EXERCISE AIM –
Every line in the data below that has the word "центра" should be returned.

RECORDS FOR PROCESSING –
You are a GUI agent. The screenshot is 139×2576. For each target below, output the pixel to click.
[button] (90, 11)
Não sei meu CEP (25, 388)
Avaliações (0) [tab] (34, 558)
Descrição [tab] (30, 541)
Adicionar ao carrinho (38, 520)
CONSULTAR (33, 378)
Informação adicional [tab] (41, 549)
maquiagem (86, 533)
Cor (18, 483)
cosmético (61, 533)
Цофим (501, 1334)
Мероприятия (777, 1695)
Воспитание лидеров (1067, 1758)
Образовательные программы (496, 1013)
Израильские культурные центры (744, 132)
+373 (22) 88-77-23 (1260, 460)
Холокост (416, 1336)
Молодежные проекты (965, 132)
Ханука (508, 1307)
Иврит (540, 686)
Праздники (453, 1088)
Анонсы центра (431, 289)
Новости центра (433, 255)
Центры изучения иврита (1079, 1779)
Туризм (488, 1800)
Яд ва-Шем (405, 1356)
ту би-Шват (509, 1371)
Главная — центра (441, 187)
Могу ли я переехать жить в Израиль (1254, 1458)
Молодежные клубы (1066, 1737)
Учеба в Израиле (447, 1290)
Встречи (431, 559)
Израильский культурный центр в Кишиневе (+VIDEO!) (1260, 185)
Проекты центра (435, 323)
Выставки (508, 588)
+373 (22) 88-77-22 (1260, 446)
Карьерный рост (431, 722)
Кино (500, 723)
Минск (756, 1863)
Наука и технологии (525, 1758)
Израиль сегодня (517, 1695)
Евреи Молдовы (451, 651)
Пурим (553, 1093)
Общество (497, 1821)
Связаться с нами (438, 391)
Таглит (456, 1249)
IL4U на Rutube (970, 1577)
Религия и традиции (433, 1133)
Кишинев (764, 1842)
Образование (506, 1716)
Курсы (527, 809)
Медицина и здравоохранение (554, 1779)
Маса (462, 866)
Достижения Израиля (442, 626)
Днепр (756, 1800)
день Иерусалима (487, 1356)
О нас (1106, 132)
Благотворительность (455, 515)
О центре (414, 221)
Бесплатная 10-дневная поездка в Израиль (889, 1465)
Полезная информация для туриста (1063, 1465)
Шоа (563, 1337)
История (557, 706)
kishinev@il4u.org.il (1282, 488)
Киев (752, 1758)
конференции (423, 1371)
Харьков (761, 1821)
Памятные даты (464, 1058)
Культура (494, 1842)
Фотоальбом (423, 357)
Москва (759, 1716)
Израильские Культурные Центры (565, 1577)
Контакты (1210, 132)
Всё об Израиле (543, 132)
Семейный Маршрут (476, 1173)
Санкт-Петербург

TASK ANSWER –
Анонсы центра (431, 289)
Новости центра (433, 255)
Главная — центра (441, 187)
Проекты центра (435, 323)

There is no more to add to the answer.